▶ [Stored items]:
● ● ●
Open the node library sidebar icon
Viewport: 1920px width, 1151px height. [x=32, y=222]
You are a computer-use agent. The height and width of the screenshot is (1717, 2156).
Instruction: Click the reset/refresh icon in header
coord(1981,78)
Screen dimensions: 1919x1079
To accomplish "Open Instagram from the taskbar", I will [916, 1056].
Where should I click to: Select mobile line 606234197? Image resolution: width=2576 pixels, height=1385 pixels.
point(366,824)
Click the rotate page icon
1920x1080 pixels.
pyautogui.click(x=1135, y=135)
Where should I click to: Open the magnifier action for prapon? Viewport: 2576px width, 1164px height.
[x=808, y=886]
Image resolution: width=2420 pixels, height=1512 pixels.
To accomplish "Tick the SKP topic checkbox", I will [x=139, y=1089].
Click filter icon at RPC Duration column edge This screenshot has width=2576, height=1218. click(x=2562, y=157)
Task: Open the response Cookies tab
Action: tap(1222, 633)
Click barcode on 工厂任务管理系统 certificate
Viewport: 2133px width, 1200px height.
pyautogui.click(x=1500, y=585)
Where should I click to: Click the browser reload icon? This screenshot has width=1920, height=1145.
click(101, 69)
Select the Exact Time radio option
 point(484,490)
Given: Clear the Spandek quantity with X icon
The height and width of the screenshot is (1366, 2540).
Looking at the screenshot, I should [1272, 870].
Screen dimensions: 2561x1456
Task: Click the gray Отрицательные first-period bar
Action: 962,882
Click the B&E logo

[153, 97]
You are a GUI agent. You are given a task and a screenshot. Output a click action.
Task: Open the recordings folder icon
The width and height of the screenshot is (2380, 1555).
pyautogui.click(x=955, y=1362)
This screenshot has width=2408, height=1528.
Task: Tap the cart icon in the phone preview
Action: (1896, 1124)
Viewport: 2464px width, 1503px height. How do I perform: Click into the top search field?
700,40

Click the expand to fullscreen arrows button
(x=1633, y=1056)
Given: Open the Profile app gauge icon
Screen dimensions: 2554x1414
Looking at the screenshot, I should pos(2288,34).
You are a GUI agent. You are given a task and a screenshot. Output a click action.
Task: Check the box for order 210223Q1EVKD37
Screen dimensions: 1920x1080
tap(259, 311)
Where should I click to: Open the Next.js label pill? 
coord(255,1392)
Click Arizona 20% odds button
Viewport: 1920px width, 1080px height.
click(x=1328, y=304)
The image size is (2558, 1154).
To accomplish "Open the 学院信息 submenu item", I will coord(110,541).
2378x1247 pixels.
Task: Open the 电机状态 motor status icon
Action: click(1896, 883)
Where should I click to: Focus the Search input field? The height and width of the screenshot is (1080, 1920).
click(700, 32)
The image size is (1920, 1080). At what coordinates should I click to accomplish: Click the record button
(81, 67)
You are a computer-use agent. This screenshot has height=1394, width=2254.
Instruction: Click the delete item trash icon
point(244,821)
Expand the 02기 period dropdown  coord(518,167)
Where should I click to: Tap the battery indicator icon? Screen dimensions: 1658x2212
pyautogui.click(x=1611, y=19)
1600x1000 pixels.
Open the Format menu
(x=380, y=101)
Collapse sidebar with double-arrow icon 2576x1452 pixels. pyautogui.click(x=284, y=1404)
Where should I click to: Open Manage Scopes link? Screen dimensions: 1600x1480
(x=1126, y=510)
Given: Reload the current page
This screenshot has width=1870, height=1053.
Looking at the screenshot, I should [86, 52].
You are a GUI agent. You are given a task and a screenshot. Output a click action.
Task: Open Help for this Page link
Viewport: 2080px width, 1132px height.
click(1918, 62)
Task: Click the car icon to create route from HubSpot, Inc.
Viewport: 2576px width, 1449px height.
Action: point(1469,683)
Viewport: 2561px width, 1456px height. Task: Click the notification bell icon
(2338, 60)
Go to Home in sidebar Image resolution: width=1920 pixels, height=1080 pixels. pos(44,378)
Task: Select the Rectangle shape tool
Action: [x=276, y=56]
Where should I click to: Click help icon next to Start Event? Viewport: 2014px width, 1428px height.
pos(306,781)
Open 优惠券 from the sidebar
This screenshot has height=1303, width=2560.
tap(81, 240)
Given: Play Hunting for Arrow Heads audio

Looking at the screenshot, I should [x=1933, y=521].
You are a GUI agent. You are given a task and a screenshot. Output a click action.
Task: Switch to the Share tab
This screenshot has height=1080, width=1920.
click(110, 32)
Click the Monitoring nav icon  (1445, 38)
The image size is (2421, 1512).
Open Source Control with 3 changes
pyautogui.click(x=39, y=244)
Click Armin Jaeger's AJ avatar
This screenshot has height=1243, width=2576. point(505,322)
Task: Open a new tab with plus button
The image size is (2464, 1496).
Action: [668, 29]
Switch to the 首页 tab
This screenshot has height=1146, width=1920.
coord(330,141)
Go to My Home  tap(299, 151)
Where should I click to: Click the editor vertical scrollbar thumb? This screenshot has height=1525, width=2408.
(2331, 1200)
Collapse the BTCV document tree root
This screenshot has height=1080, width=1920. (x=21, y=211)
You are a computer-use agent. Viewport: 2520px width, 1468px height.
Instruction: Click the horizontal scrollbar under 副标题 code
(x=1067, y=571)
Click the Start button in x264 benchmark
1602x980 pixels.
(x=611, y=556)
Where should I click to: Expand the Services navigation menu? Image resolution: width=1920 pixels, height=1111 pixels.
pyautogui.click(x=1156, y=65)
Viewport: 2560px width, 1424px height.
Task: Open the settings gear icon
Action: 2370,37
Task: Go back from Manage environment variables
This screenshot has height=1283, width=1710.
● ● ●
▶ [What to work on]: Report the lines above that have the word "from" in them.

▶ [Output for this task]:
To accomplish "Open Instagram from the taskbar", I will [916, 1056].
Task: Click the car icon to create route from HubSpot, Inc.
Open 优惠券 from the sidebar
Task: Go back from Manage environment variables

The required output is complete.